European Medicines Agency Adopts a Final Negative Opinion for an Extension of Indications for Bevacizumab

Extension of indications concerned treatment of patients with newly diagnosed glioblastoma

On 22 May 2014, the European Medicines Agency’s Committee for Medicinal Products for Human Use (CHMP) adopted a negative opinion, recommending the refusal of a change to the marketing authorisation for the medicinal product bevacizumab (Avastin). The change concerned an extension of indication to add treatment of glioblastoma. The applicant requested a re-examination of the opinion. After considering the grounds for this request, the CHMP re-examined the initial opinion, and confirmed the refusal of the marketing authorisation on 22 September 2014. 

Bevacizumab is available as a concentrate that is made up into a solution for intravenous infusion. It has been authorised in the EU since 12 January 2005. It is used, in combination with other chemotherapy medicines to treat certain types of the following cancers: cancer of the colon or rectum; breast cancer; lung cancer; kidney cancer; cancer of the ovary; cancer of the fallopian tube or the peritoneum.

What was bevacizumab expected to be used for? 

Bevacizumab was also expected to be used to treat adult patients with newly diagnosed glioblastoma in combination with radiotherapy and temozolomide.

How is bevacizumab expected to work?

Bevacizumab is a monoclonal antibody that has been designed to recognise and attach to vascular endothelial growth factor (VEGF). By attaching to VEGF, bevacizumab stops cancer cells from developing their own blood supply and starves them of oxygen and nutrients, helping to slow down the growth of the cancer. 

What did the company present to support its application?
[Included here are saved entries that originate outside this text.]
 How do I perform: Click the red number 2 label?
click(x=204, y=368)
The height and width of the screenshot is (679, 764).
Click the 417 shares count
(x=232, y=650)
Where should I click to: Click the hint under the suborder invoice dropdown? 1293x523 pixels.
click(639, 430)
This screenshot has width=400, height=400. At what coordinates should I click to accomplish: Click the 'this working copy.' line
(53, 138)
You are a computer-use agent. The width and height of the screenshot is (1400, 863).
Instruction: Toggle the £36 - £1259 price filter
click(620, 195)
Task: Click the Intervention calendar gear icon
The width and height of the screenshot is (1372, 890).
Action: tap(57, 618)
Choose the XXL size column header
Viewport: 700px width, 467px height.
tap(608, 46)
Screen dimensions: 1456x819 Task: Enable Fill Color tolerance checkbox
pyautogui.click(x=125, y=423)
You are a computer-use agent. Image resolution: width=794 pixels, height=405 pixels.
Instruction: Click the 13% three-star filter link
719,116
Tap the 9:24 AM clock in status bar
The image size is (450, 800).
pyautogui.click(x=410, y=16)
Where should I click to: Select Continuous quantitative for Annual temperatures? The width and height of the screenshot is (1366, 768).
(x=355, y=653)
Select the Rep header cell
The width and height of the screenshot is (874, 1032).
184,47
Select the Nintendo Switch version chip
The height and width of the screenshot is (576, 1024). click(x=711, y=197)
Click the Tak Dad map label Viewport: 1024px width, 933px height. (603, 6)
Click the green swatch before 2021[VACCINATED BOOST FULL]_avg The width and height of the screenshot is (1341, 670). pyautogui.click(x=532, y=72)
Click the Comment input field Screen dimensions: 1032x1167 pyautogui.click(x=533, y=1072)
The company presented the results from one main study with bevacizumab involving 921 patients with newly diagnosed glioblastoma. In the study, patients received bevacizumab or placebo in addition to treatment with radiotherapy and temozolomide.

The main measures of effectiveness were overall survival and progression-free survival.

What were the CHMP’s main concerns that led to the refusal of the change to the marketing authorisation?

At the time of the initial recommendation the CHMP noted that the effectiveness of bevacizumab in combination with radiotherapy and temozolomide had not been sufficiently demonstrated. Although there was an improvement in progression-free survival, it could not be considered clinically relevant because of limitations in the methods available to measure the size of brain tumours. In addition, there was no benefit in terms of overall survival.

Therefore, at that point in time, the CHMP was of the opinion that the benefits of bevacizumab in the treatment of newly diagnosed glioblastoma did not outweigh its risks. Hence, the CHMP recommended that the change to the marketing authorisation be refused.

During the re-examination, the CHMP looked again at the data from the company and confirmed its opinion that the benefits of bevacizumab had not been sufficiently demonstrated in newly diagnosed glioblastoma. Therefore, the CHMP maintained its previous recommendation that the change to the marketing authorisation be refused.

What consequences does this refusal have for patients in clinical trials or compassionate use programmes?

The company informed the CHMP that there are no consequences for patients with glioblastoma receiving bevacizumab in clinical trials: patients will continue to receive bevacizumab in the ongoing and future clinical trials.

What is happening with bevacizumab for treatment of other cancers? 

There are no consequences on the use of bevacizumab in its authorised indications. The full European Public Assessment Report for bevacizumab can be found on the Agency’s website.